This is more of an open question. What is your opinion on query strings in a URL? While creating sites in ASP.NET MVC you spend a lot of time thinking about and crafting clean URLs only for them to be shattered the first time you have to use query strings, especially on a search form.
For example I recently did a fairly simple search form with half a dozen text field and two or three lists of checkboxes and selects. This produced the query string below when submitted
countrylcid=2057&State=England&StateId=46&Where=&DateFrom=&DateTo=&Tags=&Keywords=&Types
=1&Types=0&Types=2&Types=3&Types=4&Types=5&Costs=0.0-9.99&Costs=10.00-29.99&Costs=30.00-59.99&Costs=60.00-10000.00
Beautiful I think you’ll agree.
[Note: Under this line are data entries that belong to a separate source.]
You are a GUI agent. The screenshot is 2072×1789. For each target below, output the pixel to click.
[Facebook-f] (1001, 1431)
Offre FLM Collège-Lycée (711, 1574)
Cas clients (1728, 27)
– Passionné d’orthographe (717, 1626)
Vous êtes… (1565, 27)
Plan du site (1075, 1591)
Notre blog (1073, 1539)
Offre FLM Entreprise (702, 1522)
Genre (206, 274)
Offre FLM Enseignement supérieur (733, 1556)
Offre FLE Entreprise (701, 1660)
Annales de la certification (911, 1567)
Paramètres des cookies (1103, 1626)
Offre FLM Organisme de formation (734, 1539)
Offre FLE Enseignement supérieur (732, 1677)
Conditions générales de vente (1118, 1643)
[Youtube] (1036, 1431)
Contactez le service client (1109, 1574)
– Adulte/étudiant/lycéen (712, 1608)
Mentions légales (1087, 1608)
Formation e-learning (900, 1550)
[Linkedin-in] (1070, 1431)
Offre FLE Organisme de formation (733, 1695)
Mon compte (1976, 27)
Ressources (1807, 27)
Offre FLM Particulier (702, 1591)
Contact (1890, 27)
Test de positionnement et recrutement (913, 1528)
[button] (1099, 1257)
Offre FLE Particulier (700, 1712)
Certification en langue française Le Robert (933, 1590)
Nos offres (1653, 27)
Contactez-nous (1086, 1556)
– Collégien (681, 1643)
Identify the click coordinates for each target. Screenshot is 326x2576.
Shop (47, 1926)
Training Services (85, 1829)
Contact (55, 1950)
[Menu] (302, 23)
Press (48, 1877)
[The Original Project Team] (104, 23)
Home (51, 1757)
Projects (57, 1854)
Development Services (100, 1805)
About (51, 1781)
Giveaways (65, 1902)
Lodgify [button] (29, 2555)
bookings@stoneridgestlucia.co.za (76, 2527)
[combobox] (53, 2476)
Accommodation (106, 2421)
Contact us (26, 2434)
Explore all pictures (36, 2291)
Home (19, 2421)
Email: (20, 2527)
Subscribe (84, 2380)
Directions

Half the fields had no information in them and the list inputs are very verbose indeed.
A while ago I implemented a simple solution to this for paging which produced a url such as
www.yourdomain.com/browse/filter-on/page-1/perpage-50/
This used a catchall route to grab what is essentially a replacement query string after the filter-on portion. Works quite well but breaks down when doing form submissions.
Id be keen to hear what other solutions people have come up with? There are lots of articles on clean urls but are aimed at asp.net developers creating basic restful urls which MVC has covered. I am half considering diving into model binding to produce a proper solution along those lines. With the above convention the large query string could be rewritten as:
filter-on/countrylcid-2057/state-England/stateId-46/types-{1,0,2,3,4,5}/costs-{0.0-9.99,10.00-29.99,30.00-59.99,60.00-10000.00}/
Is this worth the effort?
Thanks,
My personal view is that where users are likely to want to either bookmark or pass on URLs to other people then a nice, clean “friendly” URL is the way to go. Aesthetically they are much nicer. For simple pagination and ordering then a re-written URL is a good idea.
However, for pages that have a large number of temporary, dynamic fields (such as a search) then I think the humble query string is fine. Like wise for pages whose contents are likely to change significantly given the exact same URL in the future. In these cases, URLs with query strings are fine and, perhaps, even preferable as they at least indicate to the observant user that the page is dynamic. However, in these cases it may be better to use form POST variables, anyway, that way visitors are not tempted to “fiddle” with the values.